Ein großer Haufen Wal-Knochen ist für die meisten Leute nur , nun ja, eben ein großer Haufen Wal-Knochen.
Fossile Wale haben gegenüber frisch gestrandeten übrigens einen erheblichen Vorteil: Sie stinken nicht und es besteht keine Explosionsgefahr.
Paläontologen haben auf einen solchen Fossilfundort eine Perspektive wie Gerichtsmediziner.
Sie schauen sich den Fundort detailliert an und erstellen daraus eine Analyse, was hier passiert sein könnte.
Die Kunst, aus einem Fossil seine Lebens- und Todesumstände herauszulesen, heißt Taphonomie.
Die hervorragend erhaltenen Wal-Skelette weisen darauf hin, dass alles sehr schnell ging:
Die Wale von Cerro Ballena sind auf See schnell gestorben, dann an den Strand gespült worden und dort schnell mit feinem Sand-Sediment bedeckt worden.

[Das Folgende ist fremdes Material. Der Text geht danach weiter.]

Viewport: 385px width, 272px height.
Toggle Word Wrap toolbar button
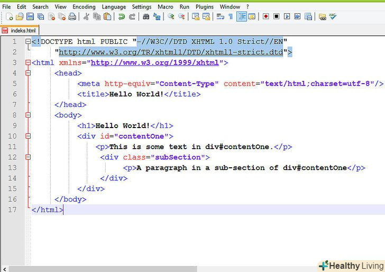point(220,17)
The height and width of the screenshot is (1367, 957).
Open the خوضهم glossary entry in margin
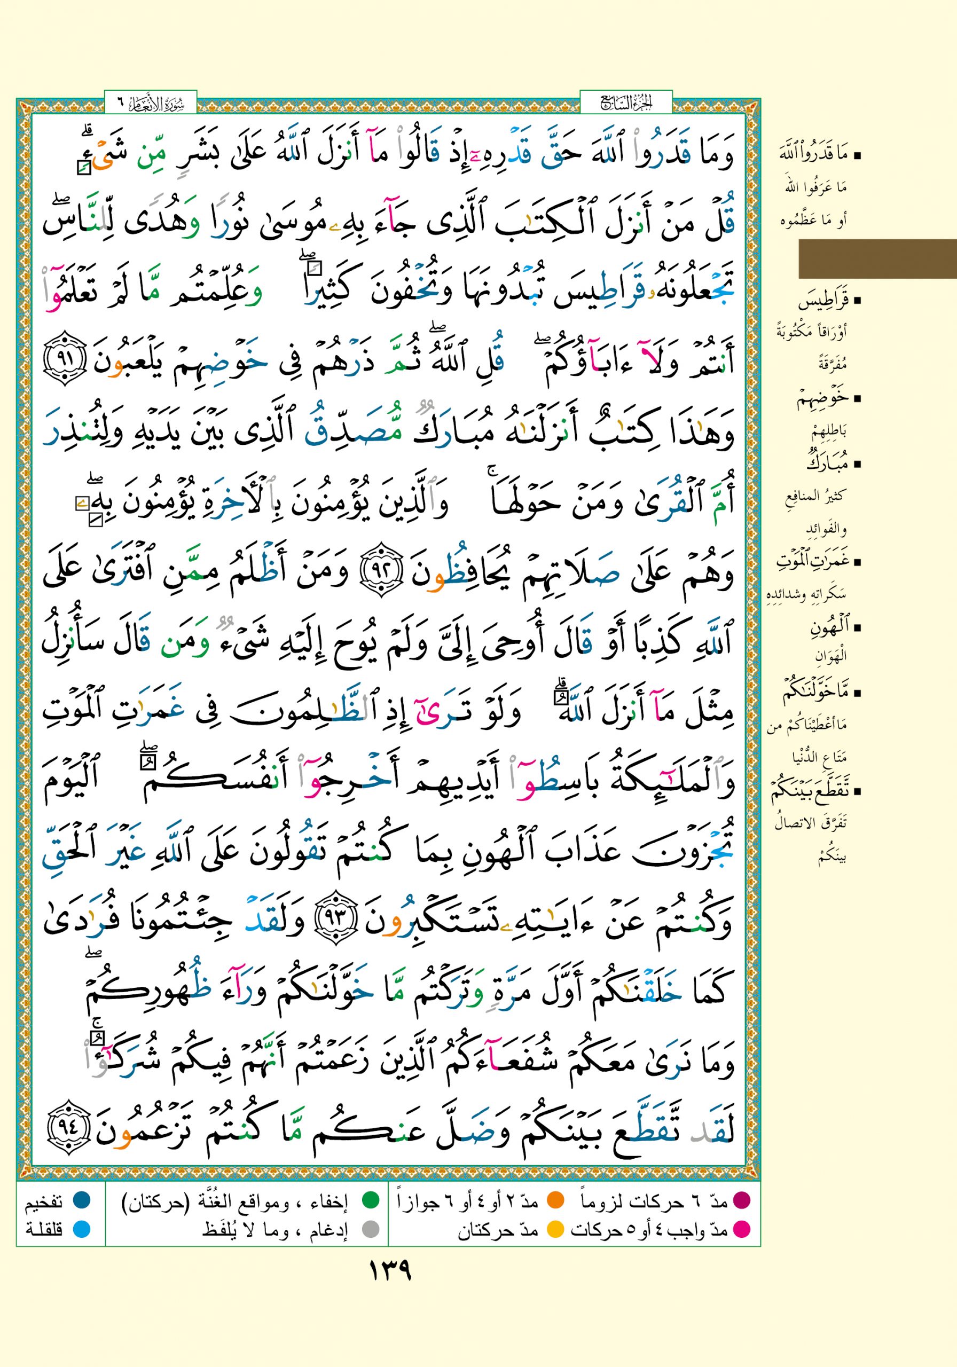[x=823, y=399]
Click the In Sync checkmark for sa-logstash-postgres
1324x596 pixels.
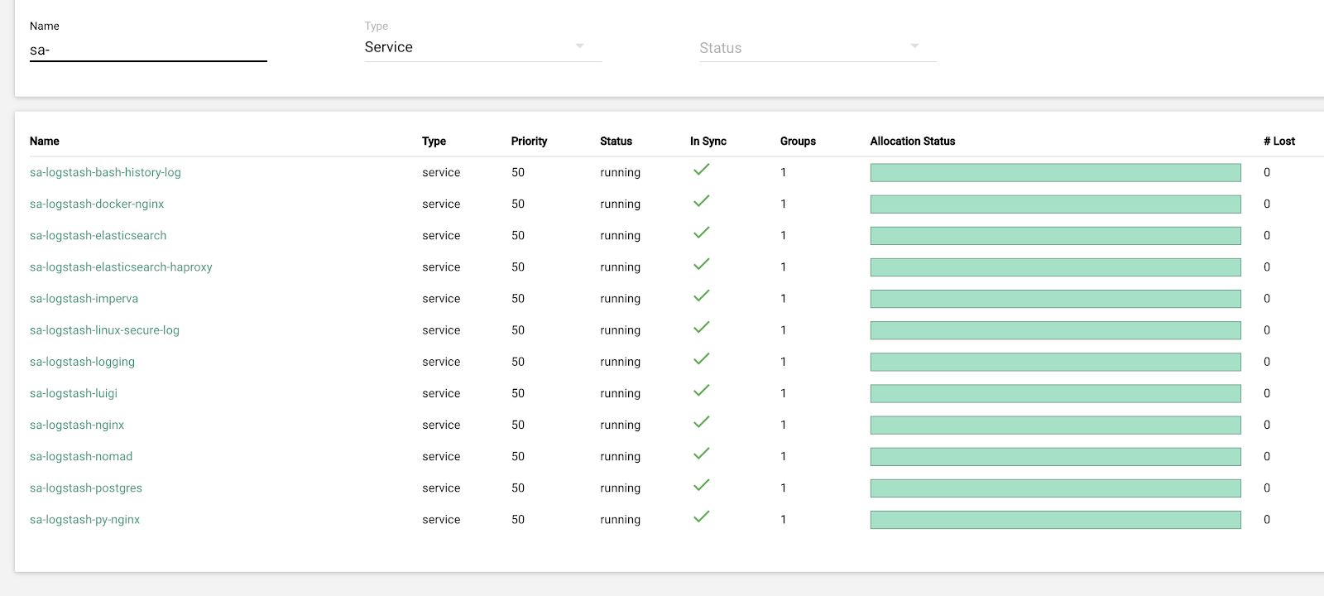coord(702,485)
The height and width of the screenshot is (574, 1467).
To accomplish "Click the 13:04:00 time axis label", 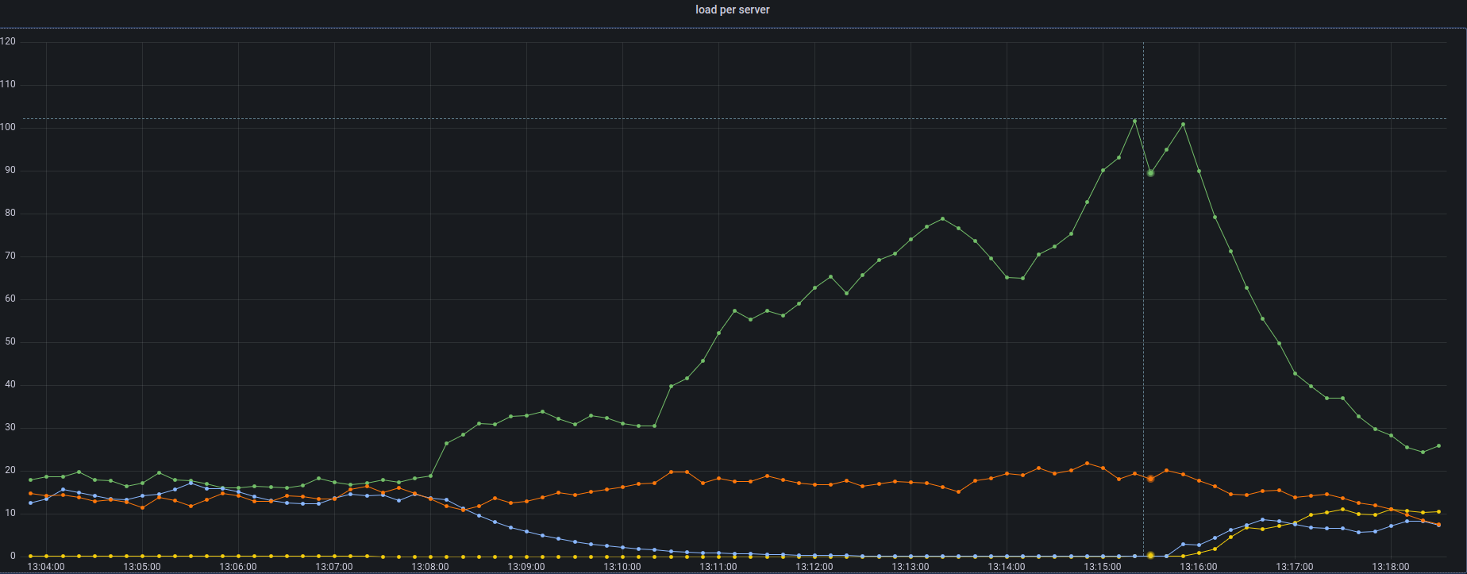I will click(x=46, y=567).
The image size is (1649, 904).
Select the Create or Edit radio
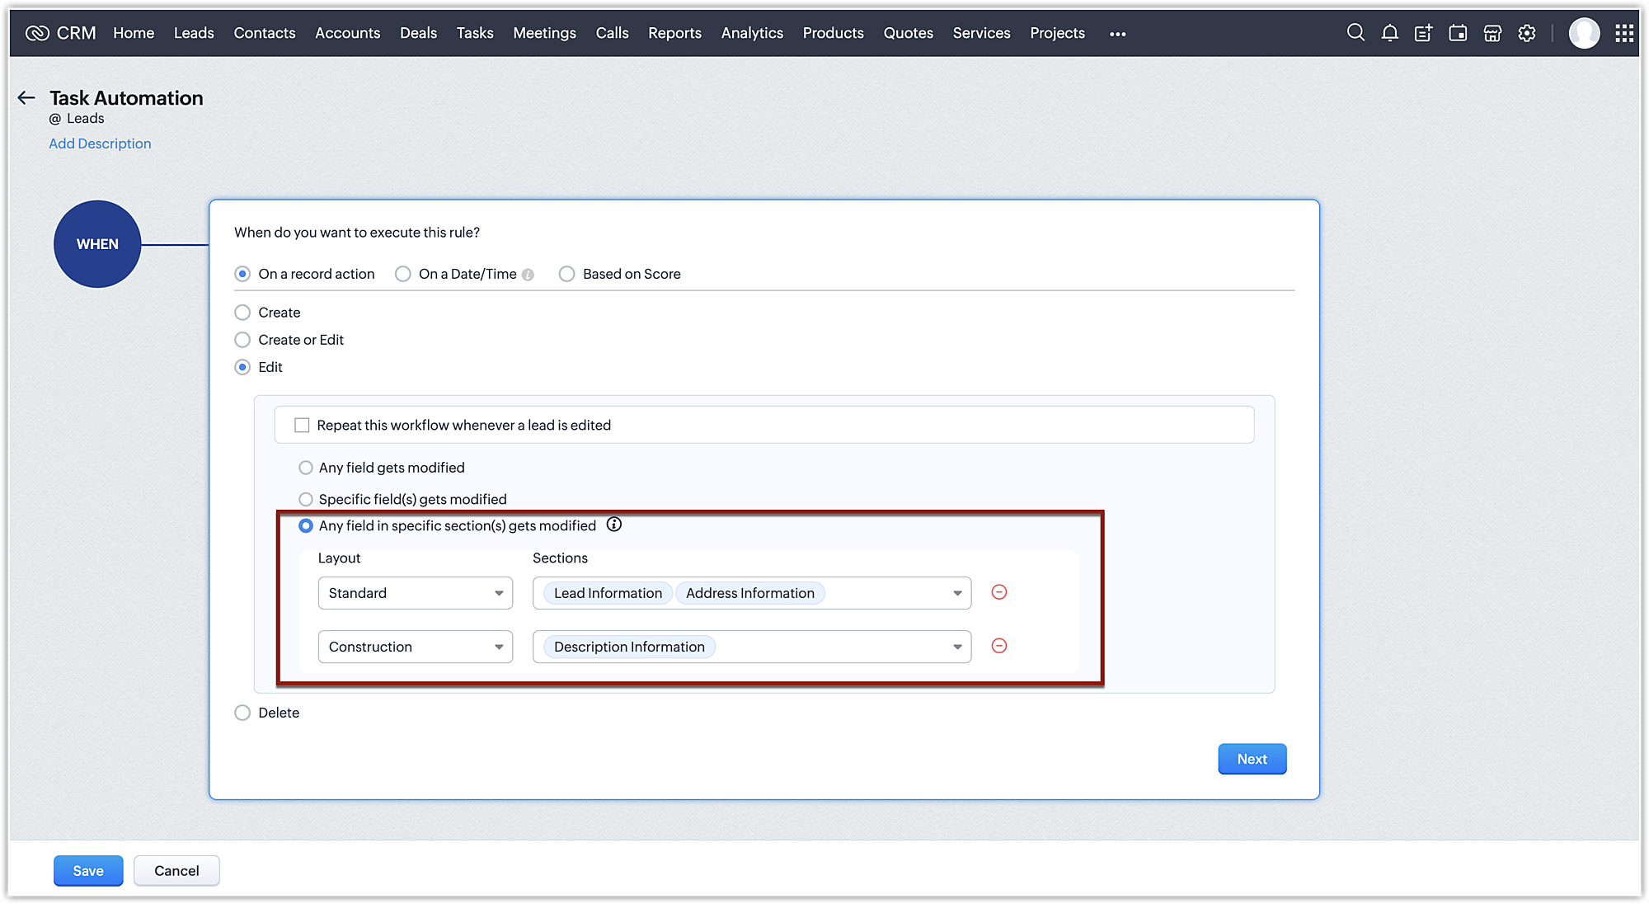[x=242, y=340]
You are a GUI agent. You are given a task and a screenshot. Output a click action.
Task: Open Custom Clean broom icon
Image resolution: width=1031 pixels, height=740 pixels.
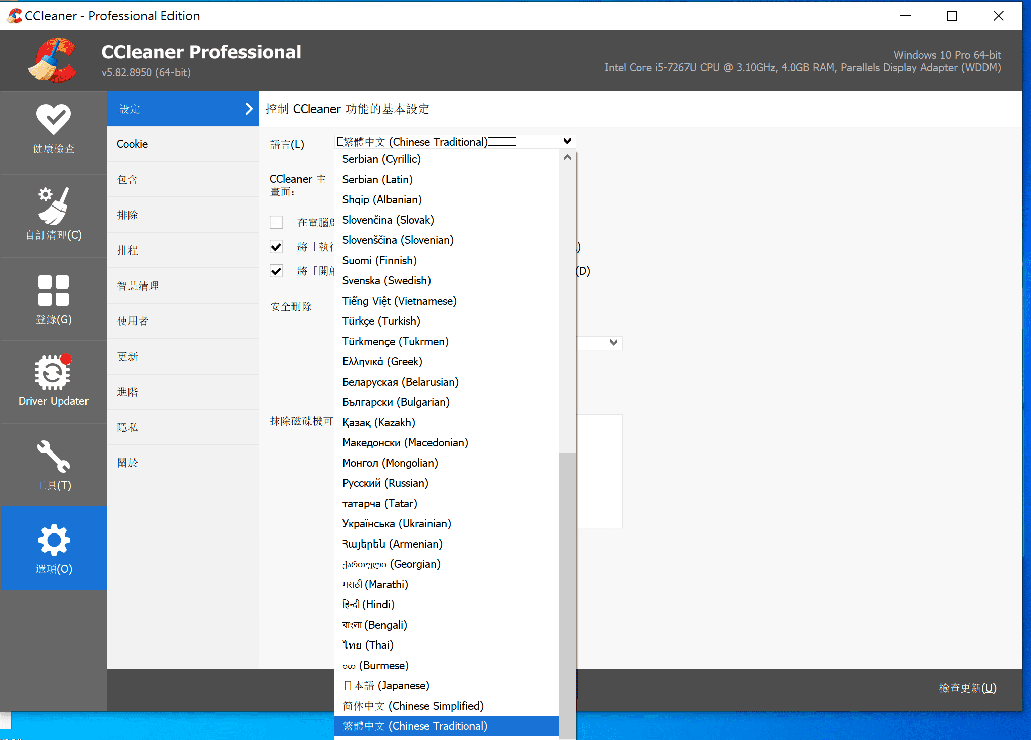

Sie haben an einem Strandabschnitt gelegen, der noch vom Wasser überspült wurde und von einer davor liegenden Sandbarre geschützt wurde.
Hätte das Anspülen und Sedimentieren länger gedauert, wären die Kadaver der Ozeanriesen angeknabbert worden – jeder tote Wal ist eine Schlaraffeninsel für viele Meerestiere – vom Hai bis zum Wurm. Diese Wale sind aber so gut wie vollständig, die Knochen liegen anatomisch korrekt im „Verband“, also zusammenhängend, im Sand. Die einzigen Fraßspuren auf den Knochen sind kleine Spuren von Krebsen.
Insgesamt gibt es in Cerro Ballena vier unterscheidbare Fossilhorizonte – es hat also vier Massenstrandungen gegeben.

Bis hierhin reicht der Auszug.